Four people died in a crowd crush on Paseo de la Reforma in Mexico City late on 30 June, hours after Mexico beat Ecuador at the Azteca to reach the round of 16 1. Three of them, two women aged 48 and 44 and a 19-year-old man, were asphyxiated in the surge around the Angel of Independence; a fourth man in his thirties later died in hospital of cardiac arrest after a seizure 2.
Mayor Clara Brugada put the crowd near 1.4 million and said the city attorney-general had opened an investigation 3. Paseo de la Reforma is central Mexico City's main ceremonial boulevard, and the Angel of Independence its traditional point for victory celebrations. The result was Mexico's first World Cup knockout victory in 40 years, and the deaths the tournament's first.

──────────

TASKS TO CARRY OUT:
**1.** Summarize the account of the Mexico City crowd crush in two sentences.
**2.** In the account of the Mexico City crowd crush, what size did Mayor Clara Brugada give for the crowd?
**3.** Carry on the account of the Mexico City crowd crush, starting after its final sentence.

EXERCISE DATA:

──────────

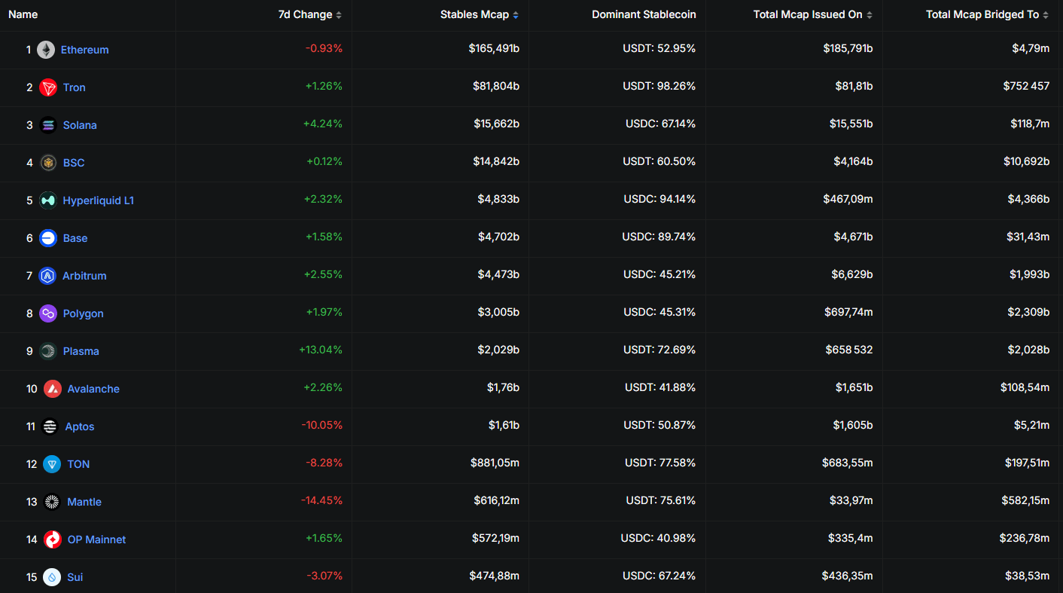Image resolution: width=1063 pixels, height=593 pixels.
Task: Click the OP Mainnet icon
Action: tap(53, 539)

──────────

SET OF ANSWERS:
**1.** Four people died in a crowd crush on Paseo de la Reforma in Mexico City late on 30 June, hours after Mexico beat Ecuador to reach the round of 16. Three were asphyxiated in the surge around the Angel of Independence and a fourth died in hospital of cardiac arrest after a seizure, while Mayor Clara Brugada put the crowd near 1.4 million and said the city attorney-general had opened an investigation.

**2.** Near 1.4 million.

**3.**
Mexico's federal security operation, Plan Kukulkan , was built to keep cartel violence and drones away from stadiums; on 18 June it downed a drone over a closed South Korea training session. The four deaths came from none of that. They came from an unpoliced street celebration, in the seam between what a federal venue-security plan was designed to guard and where the crowd actually gathered. Street and fan-zone crowd control in Mexico City falls to city authorities, not the federal operation.
Mexico host England at the Azteca on 5 July, the first host-city test of whether the crowd plan changes after four celebration deaths. No Mexican side has passed the round of 16 since 1986.